Two Strangers With a Stunningly Intimate Connection Walk Into a Restaurant…
This is All on the Table, a column featuring writers we love sharing stories of food, conflict, and community.
The choice of restaurant was important. It needed to be not too large, not too small. Not too noisy but not oppressively quiet either. Not formal but definitely not casual. And no hovering waiters. We needed to be free of interruption. The cuisine? There had been some discussion over email: Greek? French? Italian? We chose easy, cozy Italian. The geographical parameters were also specific. My lunch date would be staying in New Jersey for a few days, just a two-hour drive from my home in Connecticut.
I obsessed over every detail. How would I greet him? Shake his hand? Give him a hug? Who should pick up the check at the end of the meal? The lunch loomed in my calendar for months, eclipsing all else. The possible faux pas seemed endless. Even the most updated edition of Emily Post’s Etiquette does not contain an entry for how to behave when meeting one’s biological father for the first time at the age of 54.
And then the day arrived. The four of us—my husband and me, my biological father and his wife of 50 years—convened at a dark, bustling suburban restaurant in Teaneck, New Jersey. I had called ahead and asked for a quiet table. The maître d’ asked if it was a special occasion. Yes, it was. Birthday? Anniversary? Not quite. Just special. As the four of us settled in, I was aware that other diners, if they noticed us at all, would assume that we were a family. I looked just like him.
I scrolled through faded black-and-white photographs. A handsome couple (my biological grandparents!) in front of a Midwestern farmhouse. An elegant white-haired man (my great-grandfather!) looking solemnly at the camera, in the manner of the day. The ancestors I had grown up believing were mine had come from an Eastern European shtetl.
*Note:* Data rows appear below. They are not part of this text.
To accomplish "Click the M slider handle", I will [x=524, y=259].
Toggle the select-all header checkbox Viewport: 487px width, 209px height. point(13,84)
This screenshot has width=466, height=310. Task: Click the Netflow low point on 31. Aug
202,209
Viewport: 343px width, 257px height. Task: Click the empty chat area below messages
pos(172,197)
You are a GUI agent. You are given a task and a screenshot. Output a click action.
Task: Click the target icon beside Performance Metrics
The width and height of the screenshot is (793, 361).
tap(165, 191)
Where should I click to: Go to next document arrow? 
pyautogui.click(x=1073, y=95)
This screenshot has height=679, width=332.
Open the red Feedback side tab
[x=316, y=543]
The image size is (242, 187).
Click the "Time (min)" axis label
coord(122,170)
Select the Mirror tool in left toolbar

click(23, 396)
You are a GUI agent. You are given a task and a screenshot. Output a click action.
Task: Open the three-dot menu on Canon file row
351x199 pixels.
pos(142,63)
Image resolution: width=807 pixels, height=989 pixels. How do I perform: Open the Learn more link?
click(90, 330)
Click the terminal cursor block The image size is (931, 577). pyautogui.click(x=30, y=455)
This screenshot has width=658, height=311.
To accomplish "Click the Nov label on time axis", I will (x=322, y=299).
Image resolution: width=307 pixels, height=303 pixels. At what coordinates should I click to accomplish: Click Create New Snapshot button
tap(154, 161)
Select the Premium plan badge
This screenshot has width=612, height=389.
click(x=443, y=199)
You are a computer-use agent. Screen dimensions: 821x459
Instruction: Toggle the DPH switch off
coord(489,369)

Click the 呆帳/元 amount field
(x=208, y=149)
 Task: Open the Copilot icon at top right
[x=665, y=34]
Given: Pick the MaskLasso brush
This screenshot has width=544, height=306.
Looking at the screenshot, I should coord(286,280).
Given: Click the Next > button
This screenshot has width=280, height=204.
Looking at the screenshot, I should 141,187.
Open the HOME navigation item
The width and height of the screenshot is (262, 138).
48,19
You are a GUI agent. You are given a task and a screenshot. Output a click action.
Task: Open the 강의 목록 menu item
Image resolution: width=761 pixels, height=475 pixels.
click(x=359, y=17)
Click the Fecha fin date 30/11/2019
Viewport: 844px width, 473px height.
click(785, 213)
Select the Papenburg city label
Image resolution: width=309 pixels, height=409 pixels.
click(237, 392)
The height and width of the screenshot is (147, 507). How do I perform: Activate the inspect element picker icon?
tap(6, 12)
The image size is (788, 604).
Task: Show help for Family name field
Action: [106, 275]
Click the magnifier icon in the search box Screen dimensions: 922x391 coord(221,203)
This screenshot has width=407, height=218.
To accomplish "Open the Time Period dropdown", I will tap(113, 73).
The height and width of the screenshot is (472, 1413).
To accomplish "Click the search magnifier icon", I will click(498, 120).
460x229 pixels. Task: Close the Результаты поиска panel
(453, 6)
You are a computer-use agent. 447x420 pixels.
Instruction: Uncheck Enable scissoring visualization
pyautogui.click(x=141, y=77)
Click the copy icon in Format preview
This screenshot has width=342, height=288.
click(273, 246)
As I began to digest what I was seeing, my phone rang. It was our teenage son, calling to see how lunch had gone. I handed the phone to my biological father and introduced him to his grandson. Their words may have been polite, almost inane—it’s nice to meet you, it’s nice to meet you too—but the air around the table was charged with the energy of worlds coming full circle.
We lingered over cappuccinos and a few shared desserts I no longer recall. Cheesecake? Tiramisu? My stomach was in knots. It was nearly dusk by the time we left. My husband and I walked them to their car, all of us with the sense that this was the beginning of something, not the end. I would soon be on a book tour, which would take me out West to their city. “We’ll come to your reading!” they said. We hugged goodbye. Collapsing into the passenger seat, my relief that it had gone so well—that I liked the man I came from—made me suddenly ravenous.
A few minutes from home, we pulled into our favorite spot, the Mayflower Inn, a grand country hotel where we’d spent many long evenings over the years. We grabbed a table in the taproom. The pianist played Thelonious Monk. I ordered a vodka martini dry with olives. My life, my history, the whole of my childhood and the secrets my parents kept swirled around me, invisible, silent, shocking. When I excused myself to go to the ladies’ room, the face staring back at me in the mirror told a brand-new story. I felt strange, floaty, not quite myself—whatever “myself” now meant.
In the meantime it was comfort food I was after: the Bibb salad with Gorgonzola, frizzled shallots, and tomatoes—a house specialty so beloved that locals have been known to revolt when it’s not on the menu. It had been a while since anything had tasted quite so perfect. Then, a bacon cheeseburger with crisp french fries. And one more martini. Hiraeth. All my life I’d carried a strange, undefinable longing without knowing why. Now I knew why. My eyes stung as I reached for my husband’s hand across the candlelit table. No matter how painful, I recognized this accidental discovery as a gift. A rare opportunity to understand the fault lines in my own history, and perhaps even to liberate myself from what had long haunted me.